The most common way to deliver online content is via adaptive streaming over HTTP. A multimedia presentation that is prepared for adaptive streaming is normally encoded in different ways (for example, at different bit rates). Additional or alternative content can also be encoded (for example, to provide audio in additional languages).

To prepare content for adaptive streaming, the content is encoded, packaged in a container format (such as an .mp4 file or an MPEG-2 transport stream), and segmented. One or more files that instruct a client application how to download and play back the content must also be created. These manifest or playlist files include instructions for the client to play back any of the available content that forms a media presentation.

Your product may perform all of these functions, or other products may perform some of the functions, depending on your work flow. For example, your product may encode and multiplex the content, but your work flow uses a third-party segmenter. This diagram gives an overview of the content preparation process.

Figure 1. Adaptive streaming content preparation overview
Adaptive streaming content preparation overview

In an adaptive streaming delivery system, several versions of the content are made available on the server. For example, content is encoded at several quality levels to provide higher and lower bandwith-intensive versions.
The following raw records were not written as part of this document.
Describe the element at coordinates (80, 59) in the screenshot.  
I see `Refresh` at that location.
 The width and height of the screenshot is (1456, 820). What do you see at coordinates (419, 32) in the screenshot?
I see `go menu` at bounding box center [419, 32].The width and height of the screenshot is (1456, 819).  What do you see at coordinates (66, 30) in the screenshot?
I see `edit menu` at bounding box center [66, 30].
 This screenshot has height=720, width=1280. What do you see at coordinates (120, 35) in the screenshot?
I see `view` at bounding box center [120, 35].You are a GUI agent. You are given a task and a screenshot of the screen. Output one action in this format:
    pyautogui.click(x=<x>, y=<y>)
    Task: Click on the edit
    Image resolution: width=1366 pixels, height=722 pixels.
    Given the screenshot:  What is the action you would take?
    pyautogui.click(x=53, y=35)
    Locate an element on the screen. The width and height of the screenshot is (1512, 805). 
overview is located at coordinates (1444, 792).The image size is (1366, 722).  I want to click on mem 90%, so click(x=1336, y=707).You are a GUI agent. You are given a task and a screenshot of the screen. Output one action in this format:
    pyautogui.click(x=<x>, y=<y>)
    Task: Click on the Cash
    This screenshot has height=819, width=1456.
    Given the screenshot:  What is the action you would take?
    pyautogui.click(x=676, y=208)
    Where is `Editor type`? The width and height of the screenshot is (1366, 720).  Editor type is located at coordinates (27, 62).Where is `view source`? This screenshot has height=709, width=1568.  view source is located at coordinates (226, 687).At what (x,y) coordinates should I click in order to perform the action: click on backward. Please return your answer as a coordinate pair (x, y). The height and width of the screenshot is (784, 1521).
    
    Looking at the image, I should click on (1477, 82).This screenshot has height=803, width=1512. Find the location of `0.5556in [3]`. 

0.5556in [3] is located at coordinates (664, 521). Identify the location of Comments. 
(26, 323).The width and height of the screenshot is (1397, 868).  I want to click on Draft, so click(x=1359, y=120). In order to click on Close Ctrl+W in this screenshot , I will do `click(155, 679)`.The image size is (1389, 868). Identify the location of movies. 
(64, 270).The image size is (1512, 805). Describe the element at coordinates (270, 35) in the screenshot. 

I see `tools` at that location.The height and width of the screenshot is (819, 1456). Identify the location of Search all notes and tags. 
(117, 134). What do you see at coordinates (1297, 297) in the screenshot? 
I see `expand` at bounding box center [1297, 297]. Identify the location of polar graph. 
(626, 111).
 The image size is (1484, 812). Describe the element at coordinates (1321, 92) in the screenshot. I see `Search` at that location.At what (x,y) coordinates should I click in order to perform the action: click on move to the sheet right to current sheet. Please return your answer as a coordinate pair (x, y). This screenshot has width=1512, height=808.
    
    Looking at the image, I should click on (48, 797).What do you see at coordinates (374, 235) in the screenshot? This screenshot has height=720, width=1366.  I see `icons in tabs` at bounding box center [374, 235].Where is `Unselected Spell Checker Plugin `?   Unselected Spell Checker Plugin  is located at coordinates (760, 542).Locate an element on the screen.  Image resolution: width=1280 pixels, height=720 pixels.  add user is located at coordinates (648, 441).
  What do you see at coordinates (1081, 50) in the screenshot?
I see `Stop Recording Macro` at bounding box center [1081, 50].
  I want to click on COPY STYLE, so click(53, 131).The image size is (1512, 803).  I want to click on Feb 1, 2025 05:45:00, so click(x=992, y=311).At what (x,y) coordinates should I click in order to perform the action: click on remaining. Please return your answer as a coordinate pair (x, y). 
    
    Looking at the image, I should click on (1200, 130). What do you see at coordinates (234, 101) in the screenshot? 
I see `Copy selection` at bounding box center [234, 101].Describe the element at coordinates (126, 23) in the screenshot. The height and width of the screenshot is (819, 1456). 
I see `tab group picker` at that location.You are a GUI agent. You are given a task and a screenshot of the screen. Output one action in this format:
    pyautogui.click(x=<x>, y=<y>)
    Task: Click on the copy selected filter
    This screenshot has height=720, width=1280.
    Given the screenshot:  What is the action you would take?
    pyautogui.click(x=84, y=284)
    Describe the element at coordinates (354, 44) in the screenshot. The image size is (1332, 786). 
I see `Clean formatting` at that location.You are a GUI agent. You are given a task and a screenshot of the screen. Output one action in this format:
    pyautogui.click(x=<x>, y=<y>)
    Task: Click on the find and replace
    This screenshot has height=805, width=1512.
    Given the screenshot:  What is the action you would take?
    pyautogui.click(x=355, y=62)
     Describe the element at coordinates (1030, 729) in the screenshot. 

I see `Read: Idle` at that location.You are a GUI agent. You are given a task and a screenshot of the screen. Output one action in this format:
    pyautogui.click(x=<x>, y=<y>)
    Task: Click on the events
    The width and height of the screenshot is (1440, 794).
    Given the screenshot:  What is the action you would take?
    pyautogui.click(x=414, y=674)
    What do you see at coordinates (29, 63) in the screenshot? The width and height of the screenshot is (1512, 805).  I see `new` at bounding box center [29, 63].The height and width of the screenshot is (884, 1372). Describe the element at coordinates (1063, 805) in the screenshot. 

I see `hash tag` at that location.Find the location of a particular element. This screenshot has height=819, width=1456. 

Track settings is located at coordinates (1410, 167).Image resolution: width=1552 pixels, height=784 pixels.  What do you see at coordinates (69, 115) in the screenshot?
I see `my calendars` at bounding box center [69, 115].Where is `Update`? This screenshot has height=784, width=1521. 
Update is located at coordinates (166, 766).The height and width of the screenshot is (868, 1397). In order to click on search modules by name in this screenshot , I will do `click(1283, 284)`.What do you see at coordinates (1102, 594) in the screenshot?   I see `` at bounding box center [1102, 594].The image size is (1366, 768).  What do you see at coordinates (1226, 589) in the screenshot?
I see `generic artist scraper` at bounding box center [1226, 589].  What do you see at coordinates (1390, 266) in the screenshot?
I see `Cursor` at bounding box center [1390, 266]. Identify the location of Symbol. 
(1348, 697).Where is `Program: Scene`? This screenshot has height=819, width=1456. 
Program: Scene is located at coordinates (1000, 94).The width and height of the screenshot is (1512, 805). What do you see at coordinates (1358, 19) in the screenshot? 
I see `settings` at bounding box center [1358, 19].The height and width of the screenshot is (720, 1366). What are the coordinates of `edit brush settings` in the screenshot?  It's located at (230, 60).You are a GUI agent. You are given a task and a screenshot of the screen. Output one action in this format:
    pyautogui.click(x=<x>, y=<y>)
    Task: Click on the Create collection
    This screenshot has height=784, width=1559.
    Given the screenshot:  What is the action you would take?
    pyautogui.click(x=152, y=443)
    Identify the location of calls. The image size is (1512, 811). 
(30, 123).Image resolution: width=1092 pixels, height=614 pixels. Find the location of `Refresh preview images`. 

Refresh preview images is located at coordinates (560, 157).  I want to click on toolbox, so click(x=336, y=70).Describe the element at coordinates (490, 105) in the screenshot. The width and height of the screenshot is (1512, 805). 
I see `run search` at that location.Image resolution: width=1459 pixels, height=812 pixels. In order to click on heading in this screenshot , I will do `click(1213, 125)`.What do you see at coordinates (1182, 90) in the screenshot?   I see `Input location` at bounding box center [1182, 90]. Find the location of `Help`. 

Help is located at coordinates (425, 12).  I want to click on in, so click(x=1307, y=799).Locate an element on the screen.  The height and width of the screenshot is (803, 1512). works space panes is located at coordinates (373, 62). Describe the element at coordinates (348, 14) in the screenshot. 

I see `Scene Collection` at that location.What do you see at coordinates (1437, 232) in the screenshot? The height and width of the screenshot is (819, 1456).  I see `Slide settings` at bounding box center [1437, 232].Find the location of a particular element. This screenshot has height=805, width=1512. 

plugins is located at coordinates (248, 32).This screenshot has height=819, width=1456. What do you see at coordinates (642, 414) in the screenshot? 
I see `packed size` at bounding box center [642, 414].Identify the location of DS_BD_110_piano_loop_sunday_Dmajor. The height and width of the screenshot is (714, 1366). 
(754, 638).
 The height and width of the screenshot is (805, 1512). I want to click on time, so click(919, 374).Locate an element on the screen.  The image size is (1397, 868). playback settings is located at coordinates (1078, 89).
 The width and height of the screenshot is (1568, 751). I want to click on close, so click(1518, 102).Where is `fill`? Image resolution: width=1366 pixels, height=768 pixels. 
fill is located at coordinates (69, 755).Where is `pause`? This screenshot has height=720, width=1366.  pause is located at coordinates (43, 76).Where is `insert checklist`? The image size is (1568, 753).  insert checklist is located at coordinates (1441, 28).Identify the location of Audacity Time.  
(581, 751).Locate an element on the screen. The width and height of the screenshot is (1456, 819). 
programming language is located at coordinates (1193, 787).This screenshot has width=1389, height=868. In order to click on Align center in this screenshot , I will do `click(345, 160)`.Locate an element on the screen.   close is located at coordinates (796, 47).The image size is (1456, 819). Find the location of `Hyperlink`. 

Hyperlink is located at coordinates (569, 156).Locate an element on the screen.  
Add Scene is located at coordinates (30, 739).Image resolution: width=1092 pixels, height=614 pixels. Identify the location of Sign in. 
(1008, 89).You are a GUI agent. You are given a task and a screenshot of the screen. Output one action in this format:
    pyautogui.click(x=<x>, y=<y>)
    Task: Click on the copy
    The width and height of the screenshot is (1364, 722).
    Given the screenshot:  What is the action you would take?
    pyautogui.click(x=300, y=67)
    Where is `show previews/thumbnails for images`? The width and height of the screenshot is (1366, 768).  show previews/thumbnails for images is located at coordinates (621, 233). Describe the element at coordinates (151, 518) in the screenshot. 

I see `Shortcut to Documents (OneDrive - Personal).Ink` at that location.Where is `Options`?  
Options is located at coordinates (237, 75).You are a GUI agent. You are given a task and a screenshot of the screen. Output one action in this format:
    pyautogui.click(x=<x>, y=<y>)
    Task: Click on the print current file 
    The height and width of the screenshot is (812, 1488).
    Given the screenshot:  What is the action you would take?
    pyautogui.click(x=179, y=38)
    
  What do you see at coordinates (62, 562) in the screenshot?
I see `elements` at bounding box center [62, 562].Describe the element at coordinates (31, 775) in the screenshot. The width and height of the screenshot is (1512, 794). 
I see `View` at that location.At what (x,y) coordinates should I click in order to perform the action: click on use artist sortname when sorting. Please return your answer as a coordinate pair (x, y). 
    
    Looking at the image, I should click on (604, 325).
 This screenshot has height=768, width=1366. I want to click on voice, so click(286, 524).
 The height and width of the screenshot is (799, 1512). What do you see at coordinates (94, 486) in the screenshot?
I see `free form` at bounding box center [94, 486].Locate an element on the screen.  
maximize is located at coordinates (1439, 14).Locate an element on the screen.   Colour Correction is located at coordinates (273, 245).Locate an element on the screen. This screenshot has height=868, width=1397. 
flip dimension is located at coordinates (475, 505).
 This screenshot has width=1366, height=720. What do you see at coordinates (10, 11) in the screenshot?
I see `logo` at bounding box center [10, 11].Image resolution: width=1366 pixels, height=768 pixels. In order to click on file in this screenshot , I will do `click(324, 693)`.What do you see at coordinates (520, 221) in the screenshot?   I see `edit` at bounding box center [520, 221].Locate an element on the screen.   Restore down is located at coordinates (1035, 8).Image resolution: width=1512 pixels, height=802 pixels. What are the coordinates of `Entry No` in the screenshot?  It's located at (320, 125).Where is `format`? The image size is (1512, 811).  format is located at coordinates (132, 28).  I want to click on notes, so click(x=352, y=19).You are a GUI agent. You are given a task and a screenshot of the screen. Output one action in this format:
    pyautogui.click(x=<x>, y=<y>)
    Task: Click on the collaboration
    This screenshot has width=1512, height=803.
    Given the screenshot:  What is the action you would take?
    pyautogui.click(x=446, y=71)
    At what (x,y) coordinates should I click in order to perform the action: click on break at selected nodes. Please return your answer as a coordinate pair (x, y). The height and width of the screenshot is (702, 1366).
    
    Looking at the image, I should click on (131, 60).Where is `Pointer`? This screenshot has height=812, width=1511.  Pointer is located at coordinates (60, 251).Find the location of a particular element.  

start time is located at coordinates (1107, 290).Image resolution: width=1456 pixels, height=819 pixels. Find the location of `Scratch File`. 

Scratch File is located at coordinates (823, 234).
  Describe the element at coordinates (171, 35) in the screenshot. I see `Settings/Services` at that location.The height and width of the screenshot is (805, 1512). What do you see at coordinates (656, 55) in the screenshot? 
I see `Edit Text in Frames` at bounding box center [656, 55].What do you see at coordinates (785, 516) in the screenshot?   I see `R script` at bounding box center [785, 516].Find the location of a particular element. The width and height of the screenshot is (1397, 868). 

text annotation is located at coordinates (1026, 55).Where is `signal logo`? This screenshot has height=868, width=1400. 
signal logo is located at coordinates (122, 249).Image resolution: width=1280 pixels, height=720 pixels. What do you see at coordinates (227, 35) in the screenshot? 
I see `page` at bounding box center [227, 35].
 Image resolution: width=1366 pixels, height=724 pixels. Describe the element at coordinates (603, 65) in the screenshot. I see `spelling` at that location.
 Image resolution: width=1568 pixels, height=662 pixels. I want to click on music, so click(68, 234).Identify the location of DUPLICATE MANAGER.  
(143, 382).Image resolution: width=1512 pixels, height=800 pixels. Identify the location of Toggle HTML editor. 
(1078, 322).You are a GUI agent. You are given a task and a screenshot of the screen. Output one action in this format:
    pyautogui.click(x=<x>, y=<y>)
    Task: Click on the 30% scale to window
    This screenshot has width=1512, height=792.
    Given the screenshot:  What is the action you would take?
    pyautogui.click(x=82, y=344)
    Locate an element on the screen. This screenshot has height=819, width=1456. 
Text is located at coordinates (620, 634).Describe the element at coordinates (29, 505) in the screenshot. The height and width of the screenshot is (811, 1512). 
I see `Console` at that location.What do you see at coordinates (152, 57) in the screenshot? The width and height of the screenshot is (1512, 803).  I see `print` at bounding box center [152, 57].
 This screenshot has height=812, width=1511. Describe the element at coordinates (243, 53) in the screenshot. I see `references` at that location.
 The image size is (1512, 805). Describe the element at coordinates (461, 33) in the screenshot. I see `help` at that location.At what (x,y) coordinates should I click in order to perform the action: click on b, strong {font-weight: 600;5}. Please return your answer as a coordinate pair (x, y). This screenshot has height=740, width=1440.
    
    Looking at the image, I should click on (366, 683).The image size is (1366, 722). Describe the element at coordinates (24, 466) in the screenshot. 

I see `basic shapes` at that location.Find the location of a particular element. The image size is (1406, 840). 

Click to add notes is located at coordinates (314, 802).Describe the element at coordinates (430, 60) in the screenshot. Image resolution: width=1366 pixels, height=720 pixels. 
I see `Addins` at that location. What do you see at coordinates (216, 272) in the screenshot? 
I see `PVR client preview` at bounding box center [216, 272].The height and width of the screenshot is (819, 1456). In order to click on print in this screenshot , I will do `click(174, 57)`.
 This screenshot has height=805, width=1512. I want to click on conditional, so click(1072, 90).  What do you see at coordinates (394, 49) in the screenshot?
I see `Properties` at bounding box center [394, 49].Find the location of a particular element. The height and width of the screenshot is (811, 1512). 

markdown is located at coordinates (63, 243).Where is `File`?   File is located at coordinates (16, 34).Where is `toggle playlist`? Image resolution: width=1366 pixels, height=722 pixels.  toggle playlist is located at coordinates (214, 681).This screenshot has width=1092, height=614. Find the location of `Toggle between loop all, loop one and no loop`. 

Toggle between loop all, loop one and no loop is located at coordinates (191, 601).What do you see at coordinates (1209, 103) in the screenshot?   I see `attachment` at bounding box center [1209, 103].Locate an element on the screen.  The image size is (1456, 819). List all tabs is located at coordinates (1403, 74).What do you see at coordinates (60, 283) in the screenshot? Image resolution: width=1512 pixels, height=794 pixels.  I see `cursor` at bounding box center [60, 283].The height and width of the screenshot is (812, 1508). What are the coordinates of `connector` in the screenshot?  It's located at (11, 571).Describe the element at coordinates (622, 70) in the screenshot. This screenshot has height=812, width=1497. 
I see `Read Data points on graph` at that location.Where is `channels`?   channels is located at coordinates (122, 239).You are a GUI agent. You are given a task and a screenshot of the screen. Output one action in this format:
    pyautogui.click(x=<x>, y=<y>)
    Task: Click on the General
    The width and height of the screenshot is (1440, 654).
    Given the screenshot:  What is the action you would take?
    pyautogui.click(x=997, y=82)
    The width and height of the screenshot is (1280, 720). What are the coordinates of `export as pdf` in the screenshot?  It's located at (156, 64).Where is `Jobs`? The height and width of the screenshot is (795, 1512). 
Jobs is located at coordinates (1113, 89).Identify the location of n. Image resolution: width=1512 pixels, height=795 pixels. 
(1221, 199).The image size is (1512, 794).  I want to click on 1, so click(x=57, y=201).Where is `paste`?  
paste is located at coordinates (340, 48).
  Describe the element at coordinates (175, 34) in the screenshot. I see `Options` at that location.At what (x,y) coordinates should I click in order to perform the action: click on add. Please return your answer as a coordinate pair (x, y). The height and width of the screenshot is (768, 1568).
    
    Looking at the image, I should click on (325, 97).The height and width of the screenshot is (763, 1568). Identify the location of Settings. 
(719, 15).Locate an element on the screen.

Content is divided into small segments (literally or virtually). The client checks the delivery conditions (such as available bandwidth and client capabilities) and requests the most appropriate version of the content.

During playback, the client monitors delivery conditions and can switch to a different presentation of the content. Small segments allow the client to switch to a different encoding of the content with little or no interruption to the playback.

The ability to switch between different content streams also allows delivery of alternative versions of the same content (for example, to switch to other camera angles for video, or to an alternative language for the audio).